Prompt efficiency matters
Using tokens inefficiently is wasteful spending, Gartner’s Seth said. One coder might use up 10,000 tokens to get his or her work done, while another might use only 1,000. But there’s no tool to measure efficiency, Seth said.
“Some companies are moving towards outcome-based pricing because when people start realizing the real cost of tokens, companies will start looking at token efficiency,” Seth said.
With that in mind, ManpowerGroup developed a dashboard that cuts the steps for clients to get data, Leaming said. New users to an internal labor-market data tool initially needed 10 follow-up questions to drill into a query. A year later, those same users averaged four follow-ups.

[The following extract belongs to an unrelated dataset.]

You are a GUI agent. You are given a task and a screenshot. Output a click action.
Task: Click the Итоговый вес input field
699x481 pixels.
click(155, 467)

“They’re using fewer tokens and they’re simply more efficient,” he said. “And that, in large part, has to do with your ability to prompt efficiently.”

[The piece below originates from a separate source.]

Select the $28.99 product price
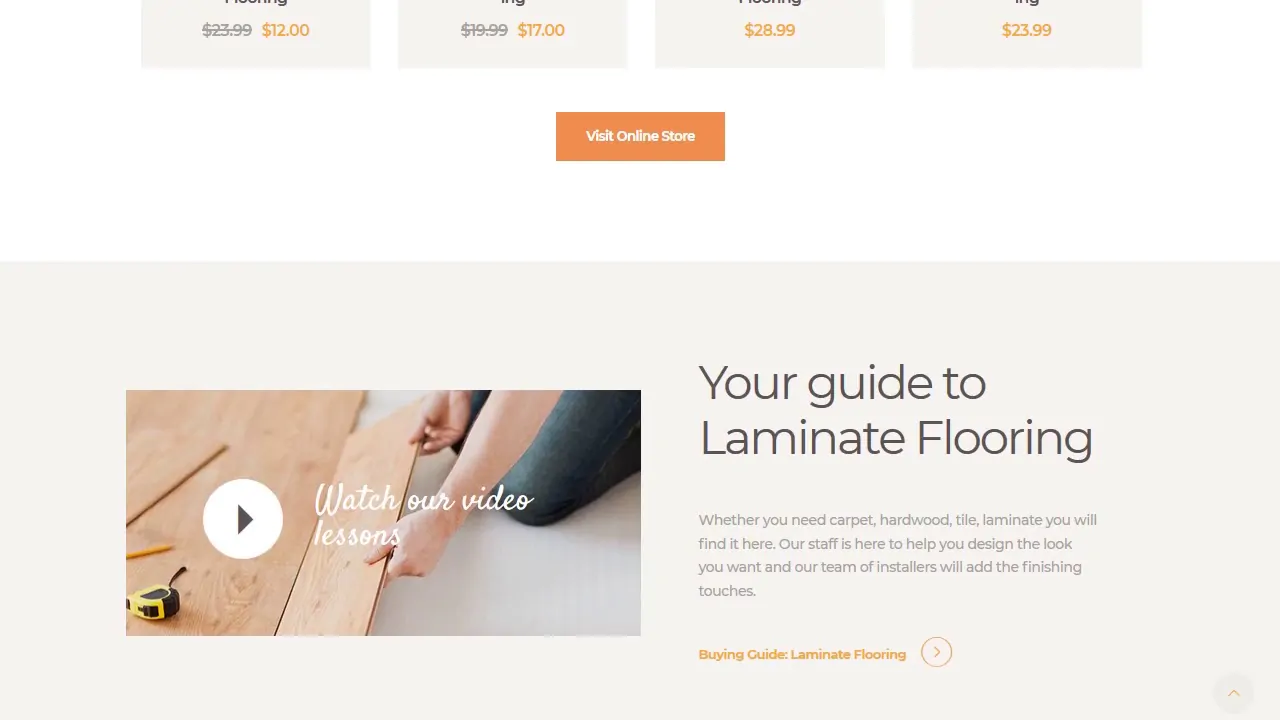This screenshot has height=720, width=1280. coord(770,30)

But there’s a flip side. AI tools such as Anthropic’s controversial Mythos LLM — which isn’t available publicly yet — might be priced astronomically high, though its superior reasoning could make it more efficient.
“Even though the per-token costs may go up, we may see overall costs go down,” Leaming said.
AI vendors and the ‘drug dealer strategy’
Top AI vendors are spending trillions to build out AI infrastructures, but they’re not charging enough on tokens, Seth said. “I feel like the OpenAIs, the Googles and the Anthropics of the world are following a drug dealer strategy: Get people addicted to AI, and then raise the price of a token,” he said.
AI vendors could also use free tokens as a way to lock in customers, Leaming said. Free tokens from AI vendors could incentivize companies to build processes and workflows around proprietary LLMs and agents. And as if to reinforce the effort, major AI vendors are now sending out engineers to deploy AI models at customer sites.
The engineers, better known as forward-deployed engineers, or FDEs, are more or less hired guns for AI deployments. They focus on helping customers roll out AI projects successfully.
FDEs can study and help set strategies, put battle plans in place, build agentic frameworks, and roll out AI in conjunction with customers’ own domain experts and engineers. They also evaluate AI models, resolve context and reasoning problems, and handle security issues.
OpenAI, Google, and Microsoft are moving away from LLMs as the product. “Now they want to get inside of the firm and build your infrastructure for you,” Leaming said.
Free tokens, the next worker perk
Tokens are now sometimes offered as a job perk to engineers, Nvidia CEO Jensen Huang has said. Experts compare that to when companies cover cell phone bills for their workers.
Leaming, who said he hasn’t seen instances of that yet, found the idea odd. But if it is happening, much depends on who is offering free tokens.
Employers offering free OpenAI or Microsoft tokens could represent an indirect form of vendor lock-in, he said. “Then I’m incentivized. The more I’m familiar with the product, the more I’m gonna use it.”
Free tokens are also a way to spur the adoption of emerging AI technologies that are not yet safe for work. Many top tech leaders, for example, are exploring the possibilities of OpenClaw — considered a breakthrough AI technology — on their own dime because the technology is considered risky for enterprise environments.
Alex Spinelli, ARM’s senior vice president for AI and developer platforms, is one such person experimenting with OpenClaw at his own cost.
“In my OpenClaw, when I had it configured wrong, I got a bill for $500 in one weekend, and I was like, what the hell happened here? There’s no free lunch. Tokens are expensive,” Spinelli said.
Gartner’s Seth compared the free-token tactic to a cigarette company in India that once gave employees boxes of cigarettes alongside their salaries. “In addition to their salaries, they used to get a couple of boxes of cigarettes. The whole intent was they will…distribute them out and just make them more popular,” he said.
“If you give it to them, they will use it, because now it’s in lieu of money.”